BEGIN
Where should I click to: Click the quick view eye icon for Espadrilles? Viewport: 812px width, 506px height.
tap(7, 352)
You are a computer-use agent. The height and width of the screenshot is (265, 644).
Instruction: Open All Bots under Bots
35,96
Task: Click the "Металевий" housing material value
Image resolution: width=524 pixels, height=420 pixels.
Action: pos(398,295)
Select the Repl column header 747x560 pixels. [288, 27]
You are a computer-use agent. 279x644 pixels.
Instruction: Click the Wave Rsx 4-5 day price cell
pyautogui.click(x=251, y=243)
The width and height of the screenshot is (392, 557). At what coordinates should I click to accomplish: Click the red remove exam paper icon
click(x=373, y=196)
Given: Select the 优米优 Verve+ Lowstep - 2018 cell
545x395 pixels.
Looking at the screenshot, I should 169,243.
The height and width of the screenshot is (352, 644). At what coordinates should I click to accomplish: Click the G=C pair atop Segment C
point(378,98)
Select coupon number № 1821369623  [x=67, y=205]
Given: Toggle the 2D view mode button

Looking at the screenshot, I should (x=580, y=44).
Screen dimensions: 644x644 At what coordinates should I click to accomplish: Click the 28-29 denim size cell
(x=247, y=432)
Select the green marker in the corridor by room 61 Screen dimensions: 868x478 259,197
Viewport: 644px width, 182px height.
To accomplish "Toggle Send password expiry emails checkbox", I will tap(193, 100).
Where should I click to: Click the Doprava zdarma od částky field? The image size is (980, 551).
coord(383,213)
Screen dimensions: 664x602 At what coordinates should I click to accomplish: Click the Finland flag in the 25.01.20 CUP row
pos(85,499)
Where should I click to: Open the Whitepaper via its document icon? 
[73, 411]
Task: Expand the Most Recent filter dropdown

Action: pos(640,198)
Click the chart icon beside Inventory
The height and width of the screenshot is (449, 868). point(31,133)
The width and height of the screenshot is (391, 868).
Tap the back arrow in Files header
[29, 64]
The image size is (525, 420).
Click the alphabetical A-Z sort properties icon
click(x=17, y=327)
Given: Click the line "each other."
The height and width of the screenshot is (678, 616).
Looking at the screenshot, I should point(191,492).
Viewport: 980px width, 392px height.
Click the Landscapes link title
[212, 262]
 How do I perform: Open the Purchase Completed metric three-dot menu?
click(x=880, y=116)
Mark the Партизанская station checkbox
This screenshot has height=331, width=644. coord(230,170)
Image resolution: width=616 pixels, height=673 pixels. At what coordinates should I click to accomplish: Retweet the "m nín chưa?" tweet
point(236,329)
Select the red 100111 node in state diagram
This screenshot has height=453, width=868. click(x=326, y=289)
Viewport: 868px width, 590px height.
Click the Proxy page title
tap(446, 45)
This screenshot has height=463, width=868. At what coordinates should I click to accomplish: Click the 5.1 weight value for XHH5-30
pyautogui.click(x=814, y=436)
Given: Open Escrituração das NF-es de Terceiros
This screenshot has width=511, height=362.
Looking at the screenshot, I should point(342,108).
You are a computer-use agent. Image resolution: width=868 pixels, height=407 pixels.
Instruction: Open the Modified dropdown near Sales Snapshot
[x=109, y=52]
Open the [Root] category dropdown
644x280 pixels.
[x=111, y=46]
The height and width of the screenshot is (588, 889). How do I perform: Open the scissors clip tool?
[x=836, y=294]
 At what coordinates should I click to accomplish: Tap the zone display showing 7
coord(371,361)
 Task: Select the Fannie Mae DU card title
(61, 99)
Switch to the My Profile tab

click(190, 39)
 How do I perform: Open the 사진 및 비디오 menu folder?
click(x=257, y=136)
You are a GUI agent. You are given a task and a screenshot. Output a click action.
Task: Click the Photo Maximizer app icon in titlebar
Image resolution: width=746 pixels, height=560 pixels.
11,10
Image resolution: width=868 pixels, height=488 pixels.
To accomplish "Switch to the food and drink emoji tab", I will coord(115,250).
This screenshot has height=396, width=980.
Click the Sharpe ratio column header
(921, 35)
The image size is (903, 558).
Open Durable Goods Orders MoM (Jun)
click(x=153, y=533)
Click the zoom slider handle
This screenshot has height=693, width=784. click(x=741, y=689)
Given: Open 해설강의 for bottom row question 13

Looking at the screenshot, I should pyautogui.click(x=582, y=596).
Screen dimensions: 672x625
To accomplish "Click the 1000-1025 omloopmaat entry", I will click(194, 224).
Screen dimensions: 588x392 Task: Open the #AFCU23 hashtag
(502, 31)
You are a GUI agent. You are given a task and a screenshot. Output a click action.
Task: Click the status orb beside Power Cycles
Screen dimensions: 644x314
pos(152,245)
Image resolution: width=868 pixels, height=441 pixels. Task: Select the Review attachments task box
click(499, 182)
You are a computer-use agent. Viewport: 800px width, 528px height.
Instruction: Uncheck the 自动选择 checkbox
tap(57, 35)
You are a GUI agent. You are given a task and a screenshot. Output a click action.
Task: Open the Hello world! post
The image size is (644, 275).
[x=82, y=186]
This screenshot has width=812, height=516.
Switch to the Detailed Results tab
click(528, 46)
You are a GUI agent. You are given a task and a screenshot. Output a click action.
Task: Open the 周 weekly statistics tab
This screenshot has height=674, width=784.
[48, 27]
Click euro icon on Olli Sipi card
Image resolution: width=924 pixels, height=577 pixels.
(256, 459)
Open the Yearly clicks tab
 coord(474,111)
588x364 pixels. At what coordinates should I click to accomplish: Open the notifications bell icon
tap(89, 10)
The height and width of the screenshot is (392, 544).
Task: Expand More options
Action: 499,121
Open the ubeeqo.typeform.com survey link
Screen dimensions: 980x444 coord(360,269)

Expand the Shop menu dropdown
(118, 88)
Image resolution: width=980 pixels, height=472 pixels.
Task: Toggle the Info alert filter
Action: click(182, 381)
END
# [Problem statement]
Each entry above is to be transcribed exactly as it was written.

# [Exercise result]
Where should I click to: Click the quick view eye icon for Espadrilles? Viewport: 812px width, 506px height.
tap(7, 352)
You are a computer-use agent. The height and width of the screenshot is (265, 644).
Instruction: Open All Bots under Bots
35,96
Task: Click the "Металевий" housing material value
Image resolution: width=524 pixels, height=420 pixels.
Action: pos(398,295)
Select the Repl column header 747x560 pixels. [288, 27]
You are a computer-use agent. 279x644 pixels.
Instruction: Click the Wave Rsx 4-5 day price cell
pyautogui.click(x=251, y=243)
The width and height of the screenshot is (392, 557). At what coordinates should I click to accomplish: Click the red remove exam paper icon
click(x=373, y=196)
Given: Select the 优米优 Verve+ Lowstep - 2018 cell
545x395 pixels.
Looking at the screenshot, I should 169,243.
The height and width of the screenshot is (352, 644). At what coordinates should I click to accomplish: Click the G=C pair atop Segment C
point(378,98)
Select coupon number № 1821369623  [x=67, y=205]
Given: Toggle the 2D view mode button

Looking at the screenshot, I should (x=580, y=44).
Screen dimensions: 644x644 At what coordinates should I click to accomplish: Click the 28-29 denim size cell
(x=247, y=432)
Select the green marker in the corridor by room 61 Screen dimensions: 868x478 259,197
Viewport: 644px width, 182px height.
To accomplish "Toggle Send password expiry emails checkbox", I will tap(193, 100).
Where should I click to: Click the Doprava zdarma od částky field? The image size is (980, 551).
coord(383,213)
Screen dimensions: 664x602 At what coordinates should I click to accomplish: Click the Finland flag in the 25.01.20 CUP row
pos(85,499)
Where should I click to: Open the Whitepaper via its document icon? 
[73, 411]
Task: Expand the Most Recent filter dropdown

Action: pos(640,198)
Click the chart icon beside Inventory
The height and width of the screenshot is (449, 868). point(31,133)
The width and height of the screenshot is (391, 868).
Tap the back arrow in Files header
[29, 64]
The image size is (525, 420).
Click the alphabetical A-Z sort properties icon
click(x=17, y=327)
Given: Click the line "each other."
The height and width of the screenshot is (678, 616).
Looking at the screenshot, I should point(191,492).
Viewport: 980px width, 392px height.
Click the Landscapes link title
[212, 262]
 How do I perform: Open the Purchase Completed metric three-dot menu?
click(x=880, y=116)
Mark the Партизанская station checkbox
This screenshot has height=331, width=644. coord(230,170)
Image resolution: width=616 pixels, height=673 pixels. At what coordinates should I click to accomplish: Retweet the "m nín chưa?" tweet
point(236,329)
Select the red 100111 node in state diagram
This screenshot has height=453, width=868. click(x=326, y=289)
Viewport: 868px width, 590px height.
Click the Proxy page title
tap(446, 45)
This screenshot has height=463, width=868. At what coordinates should I click to accomplish: Click the 5.1 weight value for XHH5-30
pyautogui.click(x=814, y=436)
Given: Open Escrituração das NF-es de Terceiros
This screenshot has width=511, height=362.
Looking at the screenshot, I should point(342,108).
You are a computer-use agent. Image resolution: width=868 pixels, height=407 pixels.
Instruction: Open the Modified dropdown near Sales Snapshot
[x=109, y=52]
Open the [Root] category dropdown
644x280 pixels.
[x=111, y=46]
The height and width of the screenshot is (588, 889). How do I perform: Open the scissors clip tool?
[x=836, y=294]
 At what coordinates should I click to accomplish: Tap the zone display showing 7
coord(371,361)
 Task: Select the Fannie Mae DU card title
(61, 99)
Switch to the My Profile tab

click(190, 39)
 How do I perform: Open the 사진 및 비디오 menu folder?
click(x=257, y=136)
You are a GUI agent. You are given a task and a screenshot. Output a click action.
Task: Click the Photo Maximizer app icon in titlebar
Image resolution: width=746 pixels, height=560 pixels.
11,10
Image resolution: width=868 pixels, height=488 pixels.
To accomplish "Switch to the food and drink emoji tab", I will coord(115,250).
This screenshot has height=396, width=980.
Click the Sharpe ratio column header
(921, 35)
The image size is (903, 558).
Open Durable Goods Orders MoM (Jun)
click(x=153, y=533)
Click the zoom slider handle
This screenshot has height=693, width=784. click(x=741, y=689)
Given: Open 해설강의 for bottom row question 13

Looking at the screenshot, I should pyautogui.click(x=582, y=596).
Screen dimensions: 672x625
To accomplish "Click the 1000-1025 omloopmaat entry", I will click(194, 224).
Screen dimensions: 588x392 Task: Open the #AFCU23 hashtag
(502, 31)
You are a GUI agent. You are given a task and a screenshot. Output a click action.
Task: Click the status orb beside Power Cycles
Screen dimensions: 644x314
pos(152,245)
Image resolution: width=868 pixels, height=441 pixels. Task: Select the Review attachments task box
click(499, 182)
You are a computer-use agent. Viewport: 800px width, 528px height.
Instruction: Uncheck the 自动选择 checkbox
tap(57, 35)
You are a GUI agent. You are given a task and a screenshot. Output a click action.
Task: Open the Hello world! post
The image size is (644, 275).
[x=82, y=186]
This screenshot has width=812, height=516.
Switch to the Detailed Results tab
click(528, 46)
You are a GUI agent. You are given a task and a screenshot. Output a click action.
Task: Open the 周 weekly statistics tab
This screenshot has height=674, width=784.
[48, 27]
Click euro icon on Olli Sipi card
Image resolution: width=924 pixels, height=577 pixels.
(256, 459)
Open the Yearly clicks tab
 coord(474,111)
588x364 pixels. At what coordinates should I click to accomplish: Open the notifications bell icon
tap(89, 10)
The height and width of the screenshot is (392, 544).
Task: Expand More options
Action: 499,121
Open the ubeeqo.typeform.com survey link
Screen dimensions: 980x444 coord(360,269)

Expand the Shop menu dropdown
(118, 88)
Image resolution: width=980 pixels, height=472 pixels.
Task: Toggle the Info alert filter
Action: click(182, 381)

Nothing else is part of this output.